(Saved data entries)
<<<<

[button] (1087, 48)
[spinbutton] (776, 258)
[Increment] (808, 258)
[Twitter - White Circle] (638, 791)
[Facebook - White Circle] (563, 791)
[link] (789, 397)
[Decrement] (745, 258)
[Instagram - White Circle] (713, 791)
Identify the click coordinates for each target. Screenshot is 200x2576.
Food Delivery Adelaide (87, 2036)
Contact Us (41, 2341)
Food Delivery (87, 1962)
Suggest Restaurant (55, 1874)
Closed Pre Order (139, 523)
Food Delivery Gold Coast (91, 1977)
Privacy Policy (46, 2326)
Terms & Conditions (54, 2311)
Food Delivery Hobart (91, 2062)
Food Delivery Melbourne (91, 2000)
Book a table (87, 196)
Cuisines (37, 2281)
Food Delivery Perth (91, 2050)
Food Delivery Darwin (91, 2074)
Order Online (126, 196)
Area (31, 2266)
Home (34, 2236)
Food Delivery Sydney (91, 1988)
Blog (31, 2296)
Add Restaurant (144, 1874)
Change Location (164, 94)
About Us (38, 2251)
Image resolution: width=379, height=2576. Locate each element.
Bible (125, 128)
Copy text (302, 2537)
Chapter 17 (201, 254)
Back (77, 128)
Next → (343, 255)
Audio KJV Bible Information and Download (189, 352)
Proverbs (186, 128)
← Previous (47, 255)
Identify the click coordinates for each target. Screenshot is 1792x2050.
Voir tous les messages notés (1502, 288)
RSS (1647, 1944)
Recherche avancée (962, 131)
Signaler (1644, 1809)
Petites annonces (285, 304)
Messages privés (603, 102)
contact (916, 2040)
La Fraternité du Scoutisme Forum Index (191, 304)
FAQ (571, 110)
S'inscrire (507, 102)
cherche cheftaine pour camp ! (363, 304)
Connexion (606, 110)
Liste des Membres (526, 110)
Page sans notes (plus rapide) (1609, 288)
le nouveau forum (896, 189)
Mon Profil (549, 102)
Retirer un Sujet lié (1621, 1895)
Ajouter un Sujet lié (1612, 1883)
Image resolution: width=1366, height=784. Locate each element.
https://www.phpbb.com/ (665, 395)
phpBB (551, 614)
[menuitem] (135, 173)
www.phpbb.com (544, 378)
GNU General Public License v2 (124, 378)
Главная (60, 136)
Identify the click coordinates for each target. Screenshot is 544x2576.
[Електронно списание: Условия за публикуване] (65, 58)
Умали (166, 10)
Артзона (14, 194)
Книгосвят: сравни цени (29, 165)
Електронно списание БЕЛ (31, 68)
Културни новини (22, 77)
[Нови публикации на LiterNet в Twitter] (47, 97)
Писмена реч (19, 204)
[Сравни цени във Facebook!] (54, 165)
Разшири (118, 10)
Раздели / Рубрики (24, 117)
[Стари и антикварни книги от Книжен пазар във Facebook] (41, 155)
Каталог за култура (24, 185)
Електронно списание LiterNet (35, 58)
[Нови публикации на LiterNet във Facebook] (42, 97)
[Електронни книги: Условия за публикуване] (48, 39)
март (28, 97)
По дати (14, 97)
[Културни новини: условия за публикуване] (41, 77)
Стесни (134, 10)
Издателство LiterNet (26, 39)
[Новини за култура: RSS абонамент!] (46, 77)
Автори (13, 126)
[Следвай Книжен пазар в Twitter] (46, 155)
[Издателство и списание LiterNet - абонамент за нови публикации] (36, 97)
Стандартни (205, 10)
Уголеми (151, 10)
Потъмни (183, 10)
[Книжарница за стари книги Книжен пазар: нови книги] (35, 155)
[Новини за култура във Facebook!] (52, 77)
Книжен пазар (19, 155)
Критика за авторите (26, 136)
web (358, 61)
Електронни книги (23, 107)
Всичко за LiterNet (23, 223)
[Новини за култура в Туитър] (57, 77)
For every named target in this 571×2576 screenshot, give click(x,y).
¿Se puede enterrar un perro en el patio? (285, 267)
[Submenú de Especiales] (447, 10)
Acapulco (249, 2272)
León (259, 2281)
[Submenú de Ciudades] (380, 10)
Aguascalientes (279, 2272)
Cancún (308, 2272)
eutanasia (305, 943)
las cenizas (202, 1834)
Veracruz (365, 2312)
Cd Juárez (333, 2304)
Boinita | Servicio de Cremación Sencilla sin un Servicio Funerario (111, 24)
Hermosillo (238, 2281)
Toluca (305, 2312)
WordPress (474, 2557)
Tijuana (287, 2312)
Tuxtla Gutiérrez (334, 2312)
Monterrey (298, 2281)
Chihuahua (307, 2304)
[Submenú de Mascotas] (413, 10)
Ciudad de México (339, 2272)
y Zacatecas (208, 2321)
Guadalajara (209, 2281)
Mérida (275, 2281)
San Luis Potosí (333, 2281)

>>>>

__Your assignment__
All lines with the word "книги" are needed; pull them from the entries and copy each.

__Output for this task__
[Стари и антикварни книги от Книжен пазар във Facebook] (41, 155)
[Електронни книги: Условия за публикуване] (48, 39)
[Книжарница за стари книги Книжен пазар: нови книги] (35, 155)
Електронни книги (23, 107)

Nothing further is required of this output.